While physical abuse leaves visible marks emotional abuse has more subtle effects that can be just as harmful. The insidious nature of emotional abuse makes it important to raise awareness about what the signs of this type of violence are. You can start the process of ending the cycle of violence by learning more about the signs of emotional abuse.

When we talk about the importance of recognising emotional abuse, it’s essential to note that that this abuse can occur in any type of relationship. From romantic partnerships to parent-child relationships, there are a range of scenarios where emotional abuse takes place. Emotional abuse can also occur between relatives. Emotional abuse involves frequent criticism and verbal threats as well as shaming and bullying. The abuser uses these tactics with the aim of maintaining power and control over the person that they are targeting.

While we’ll mention a few signs of emotional abuse, it’s important to remember that this type of violence has many different forms. If you feel that you are in an unhealthy relationship, it is vital to contact a professional who can offer you support. Check in with yourself and if you are left feeling criticised and hurt by your partner, its best to get the support that you need. If you feel powerless in a relationship, it’s a sign that something needs to change. Feelings of self-loathing and desperation are other signs that you are in an emotionally abusive relationship.


Recognising emotional abuse can be difficult if you have suffered from similar abuse in your childhood. In this instance verbal attacks may have become normalised for you, which makes them more difficult to identify.

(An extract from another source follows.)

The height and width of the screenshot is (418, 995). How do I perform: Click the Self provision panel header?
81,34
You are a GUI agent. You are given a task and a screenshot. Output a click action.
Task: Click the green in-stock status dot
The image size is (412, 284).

Signs of emotional abuse are if your partner/relative/parent:

• belittles you
• tells you that you are too sensitive when you object to their abusive comments
• sets unrealistic expectations that are inconsistent
• threatens you
• calls you names
• tries to isolate you from friends and family
• denies your needs
• makes derogatory comments about you
• makes you feel like you are to blame for their abusive behaviour
• disregards your feelings, opinions and accomplishments
• has a bad temper
• threatens to kill you or themselves
• controls your access to money


The abuser uses these tactics to diminish your self-worth, which can result in a belief that you can’t escape from the relationship or that you won’t survive without the abuser. Recognising emotional abuse is easier once you understand the cycle of abuse. It starts off with abusive behaviour followed by the abuser worrying about the consequences of their harmful behaviour. As a response to the fear of getting caught the abuser tries to rationalise their behaviour or blames you in order to escape taking responsibility themselves. This is followed by normal or charming behaviour to ensure that you don’t leave the relationship. After a period of normalcy the cycle starts again with the abuser resuming their emotional abuse.